Part of the difficulty here is that such questions usually involve several parts. What does God think? What would I do? What should I make of what those people over there did? And then we start feeling torn between obeying God when He says “Don’t kill” and obeying God when He says “Don’t judge.” And in our culture, “Don’t judge” has much the louder voice because of the great terror of “imposing our values.”

Let’s start with the loudest voice: “Don’t judge.” We are bound to obey that command of Our Lord, but we are also bound to understand what it means. It does not mean, as our culture takes it to mean, “Remain agnostic about the possibility of ever knowing what is right and wrong.” It means, “Don’t play God. Don’t imagine you know the souls of others and what motivated their choices, how culpable they are, etc.” The funny thing is, our culture is ready to play God all the time, while remaining unable to say if there is such a thing as right and wrong. So let’s set aside the people in the story, whom it is not ours to judge, and simply consider the act in abstract: the deliberate taking of innocent human life. Is it wrong always?

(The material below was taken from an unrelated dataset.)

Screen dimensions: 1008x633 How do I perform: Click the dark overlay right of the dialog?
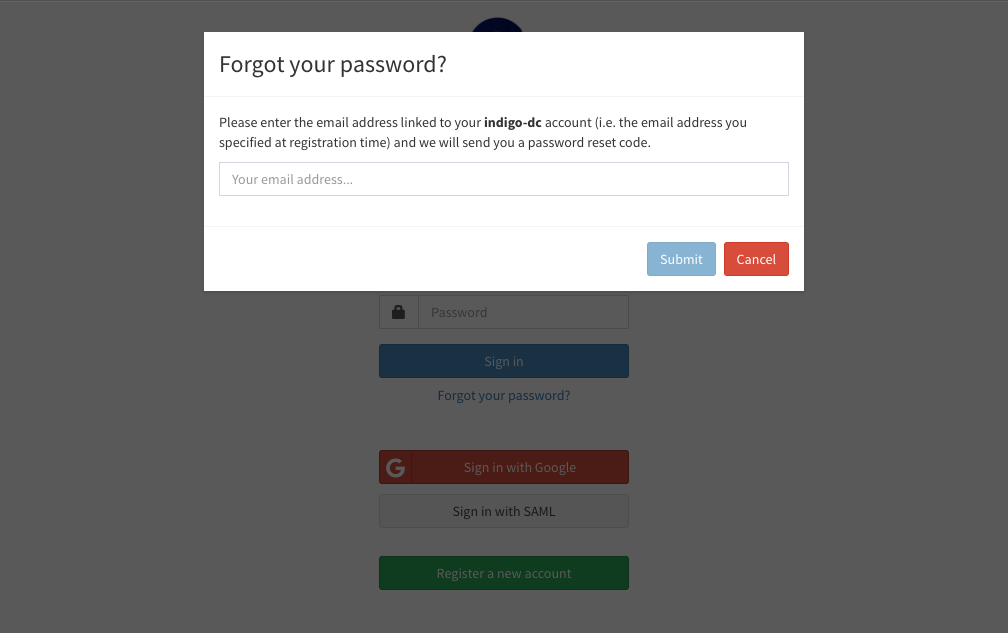900,150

The answer is: Yes. Always. That’s what “You shall not murder” means.

That’s the other command we have to deal with here. I think, pastorally speaking, the best thing we can do with this situation is not adjudicate the souls of people we don’t know anything about concerning a choice they have already made (since that is way too much of a temptation to judge them, especially in cyberspace where judgment and condemnation flow like wine), but to first ask ourselves how we might respond rightly in a similar situation.

In talking to my wife (the actual baby carrier in this family), she points out the following: First, ultrasounds have been wrong. Second, miracles happen sometimes. Third, and most salient here: Every baby she has had is dying. The question is, simply, when?

When we put it that way, we suddenly realize something: Knowing that the baby is going to die sooner rather than later is no reason to kill the baby. It is, says my wife, a reason to love the baby for as long as you can while it’s here. That’s very painful, but that is the risk we take every time we choose to love, because everything we love in this world is mortal.

It may be objected that a headless baby cannot appreciate our love. I would reply that a healthy baby cannot appreciate our love either, because a healthy baby has no more mind than a headless one. The whole point of parenthood, especially in its earliest stages, is radical self-giving (like Christ) to a being who is wholly incapable of giving anything back besides a sucking reflex and a poopy diaper. It’s an analogy of the grace of God, the great wake-up call enfleshed, that It’s Not About Me and What I Get From It — a short course in the life of the Blessed Trinity.

Read the whole article.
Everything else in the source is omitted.